On 10/02/2013 01:40 PM, Andrey Semashev wrote:
> On Wed, Oct 2, 2013 at 2:54 AM, Luke Bradford <lukebradford01_at_[hidden]> wrote:
>> Hi,
>> I'm new to this list, so apologies for any oversights or faux pas.
>> I've been finding a lot of use for a type of smart pointer I call
>> shared_ptr_nonnull, which is a variation on shared_ptr which is never
>> allowed to be empty. Specifically:
>> (1) It doesn't have reset() with no arguments, doesn't have a default
>> constructor, and doesn't have implicit conversion to bool (which would
>> always be true.)
>> (2) It throws an exception whenever there's an attempt to make it empty,
>> i.e. in constructors, reset, assignment, and swap.
>> For convenience, it's implicitly convertible to shared_ptr, and I have all
>> of shared_ptr's templated operators implemented with possible combinations
>> of shared_ptr and shared_ptr_nonnull. Usually it can be used just by
>> changing the type of a shared_ptr.
>> We have a lot of shared_ptrs, especially member variables, which are
>> claimed to be "always valid" and this class enforces that, at compile time
>> (1) and runtime (2).
>> Has there been any discussion of something like this? Does anybody have any
>> thoughts, suggestions, criticisms?

This is an interesting idea, but I am not sure how much I would need or
use such a class template. How do you intend to break cycles? Do we
new the weak_ptr_nonull variant as well, or are cycles impossible?

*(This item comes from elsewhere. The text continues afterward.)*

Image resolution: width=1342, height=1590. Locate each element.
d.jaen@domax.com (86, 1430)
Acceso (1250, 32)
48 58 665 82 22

>> Who's in charge of the smart pointer
>> library these days?
> This may be useful, although I don't remember needing such a tool in
> my practice. Somehow it's usually enough for me to simply copy or move
> objects or have them implemented as shared pimpl using shared_ptr or
> intrusive_ptr internally. In the latter case the pointer
> initialization is very well isolated, so there is no problem with NULL
> pointers.
> Anyway, I think, such a pointer does not behave like a real pointer,
> so it shouldn't be called as such. It looks more like a reference,


> except that the referred object is accessed through operator->.


> Maybe
> it should be called shared_ref because of it.

too bad there is no overladable operator.() as alternative to
operator->, but that would maybe break more generic code than desired.